What's your approach to communicating with employees about important issues and also hearing their concerns?
It's always a challenge because we're such a huge organization. But I plan to get out to the provinces as much as possible and do a lot of travelling. I prefer face to face. I think somehow I have to modernize my communications. It's a new world.
What's the most important piece of advice that you're received as a police officer? How will you apply that in your role as Commissioner?
There are four things I told every RCMP graduate, the new constables. First of all, make every community better than it was when you got there, be kind and take care of one another, take care of yourself mentally, physically and spiritually, and above all, have fun. So I plan to apply that philosophy to my role.
Are you having fun yet?
I am actually, but it's pretty early!
What would you like all employees to know as you begin to lead this organization?
We are a great organization and we shouldn't forget that. We do many, many things very well. And we are a great organization because of all the awesome work that each and every employee does every single day. I want every employee, first of all, to remain accountable to themselves. But I want them to have the courage of conviction to be accountable for others. And I want them to own their RCMP and be proud of their RCMP.
In your first broadcast, you said 'One employee can make a difference, but every employee should try.' What did you mean by that?

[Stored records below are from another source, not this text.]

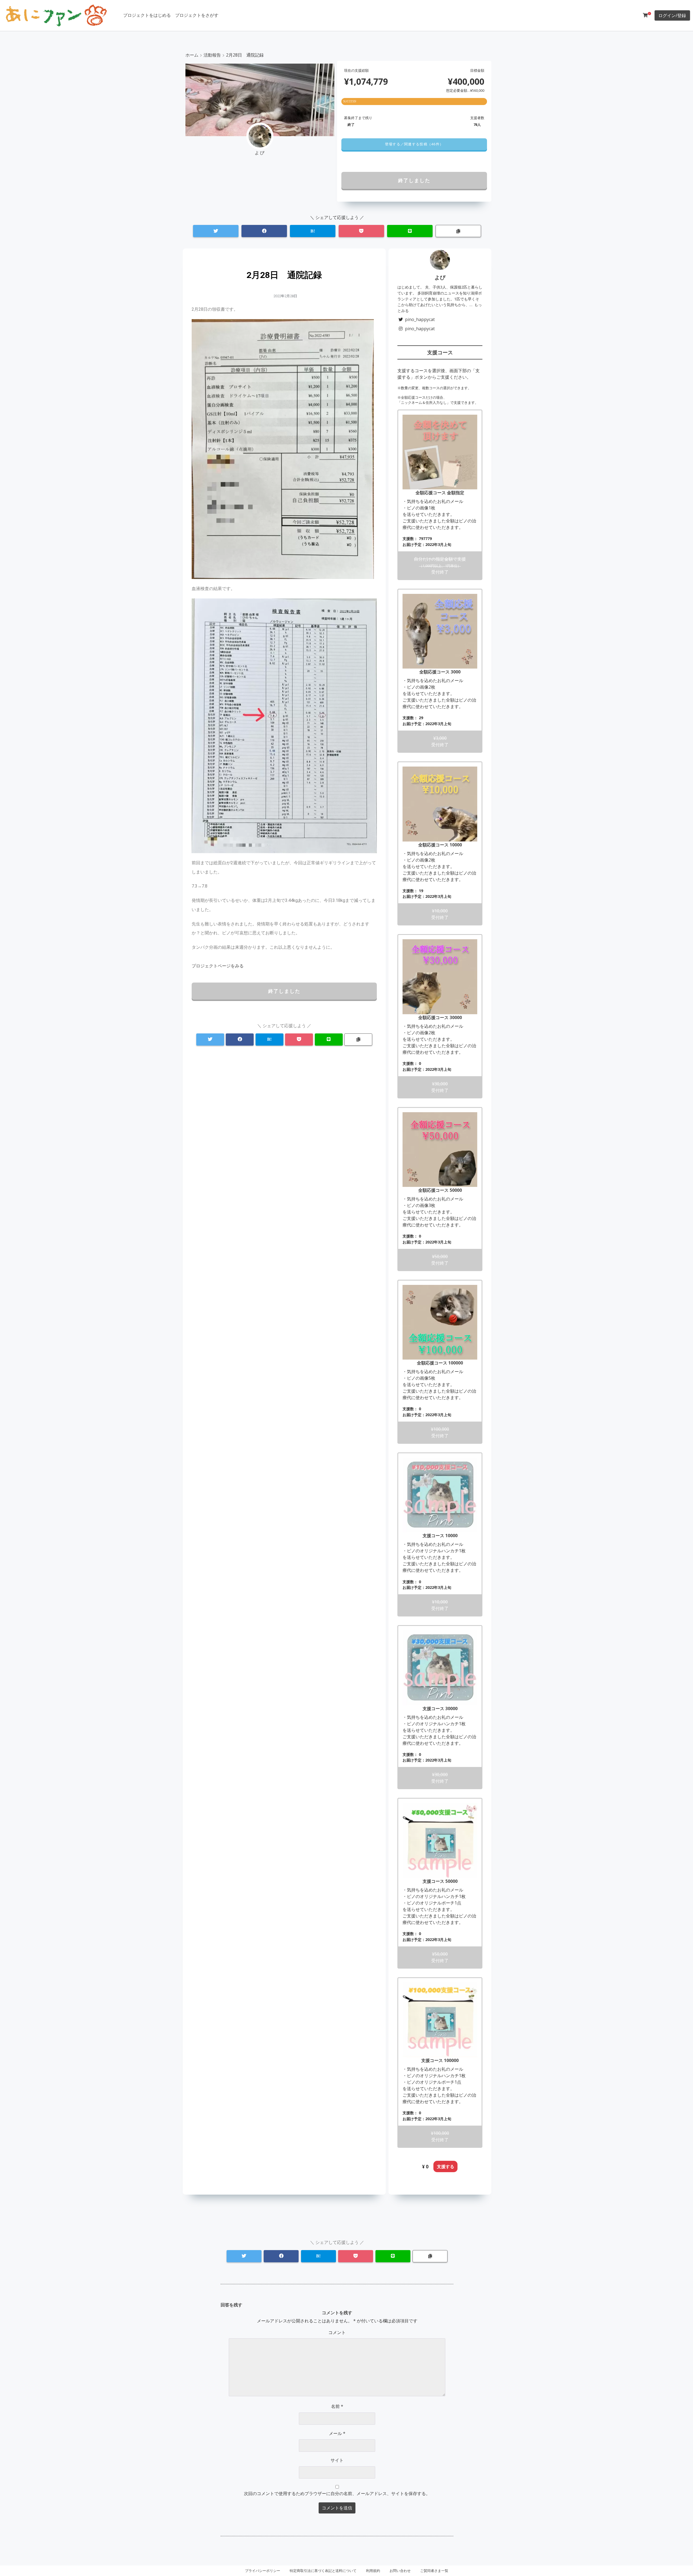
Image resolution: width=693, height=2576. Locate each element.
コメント (337, 2332)
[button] (414, 144)
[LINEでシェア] (410, 231)
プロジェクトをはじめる (147, 15)
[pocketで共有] (361, 231)
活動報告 (212, 55)
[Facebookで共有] (264, 231)
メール (337, 2433)
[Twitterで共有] (215, 231)
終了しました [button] (414, 180)
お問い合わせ (400, 2570)
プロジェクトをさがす (196, 15)
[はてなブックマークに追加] (312, 231)
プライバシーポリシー (262, 2570)
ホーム (191, 55)
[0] (645, 15)
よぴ (439, 277)
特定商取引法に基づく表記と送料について (323, 2570)
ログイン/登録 (672, 15)
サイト (337, 2460)
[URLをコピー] (458, 231)
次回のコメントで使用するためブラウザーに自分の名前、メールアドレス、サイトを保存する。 (337, 2493)
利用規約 (373, 2570)
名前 (337, 2406)
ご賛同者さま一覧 (434, 2570)
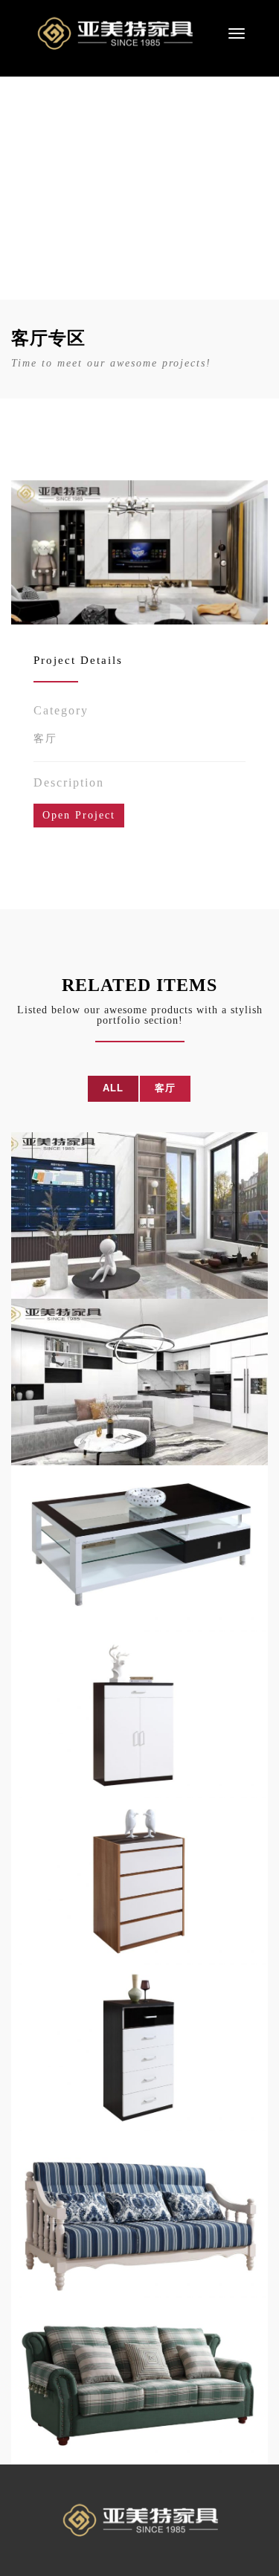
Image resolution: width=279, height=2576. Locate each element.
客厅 (45, 738)
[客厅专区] (139, 1215)
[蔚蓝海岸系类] (139, 2214)
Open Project (78, 815)
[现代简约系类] (139, 1548)
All (113, 1088)
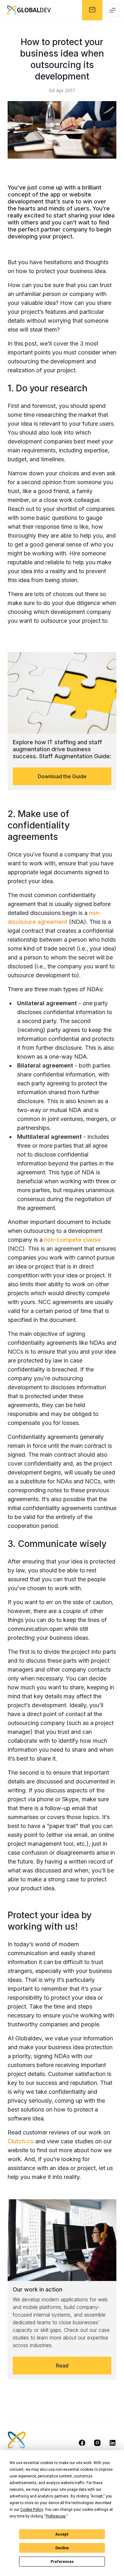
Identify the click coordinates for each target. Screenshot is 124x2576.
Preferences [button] (56, 2516)
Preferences (62, 2561)
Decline (62, 2548)
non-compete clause (72, 1239)
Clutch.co (21, 2141)
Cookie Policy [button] (31, 2509)
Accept (62, 2534)
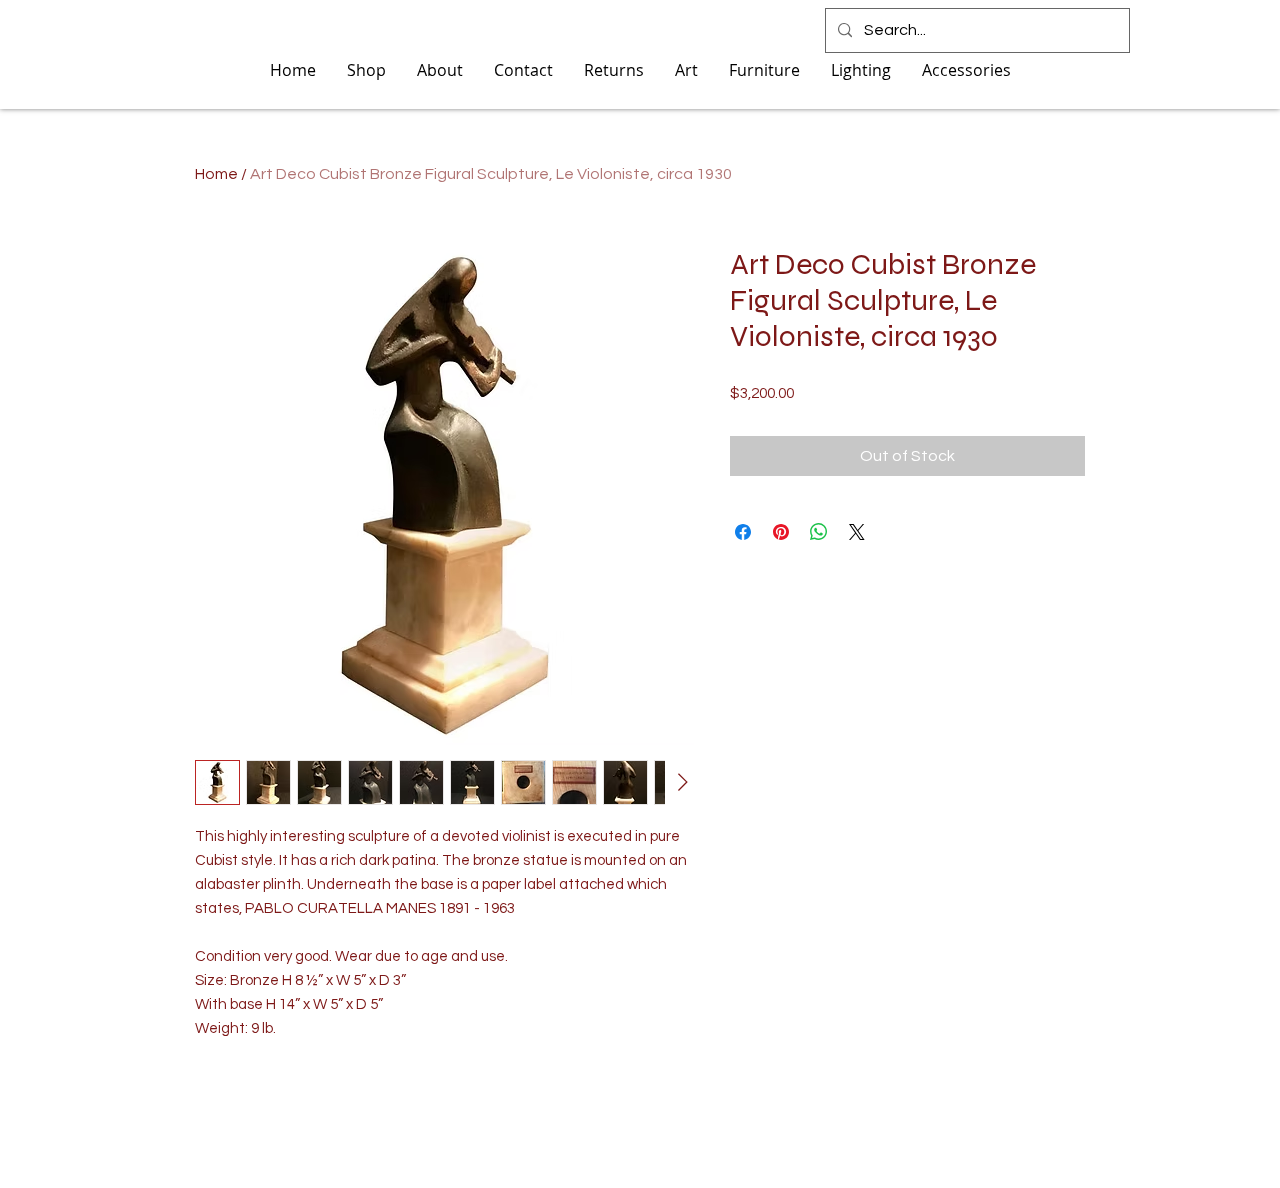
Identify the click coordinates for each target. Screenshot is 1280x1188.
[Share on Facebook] (743, 532)
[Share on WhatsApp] (819, 532)
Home (216, 174)
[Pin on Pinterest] (781, 532)
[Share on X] (857, 532)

We can all make little bits of difference but it's not the fact that you make a difference, it's the fact that you put yourself out there. You go one step further to be that person who makes that change. You make that effort.
Where would you like to see the organization one year from now?
I want my organization to be more agile and more capable. More inclusive, more respectful and more tolerant. And I want us to be more trusted by the communities we serve.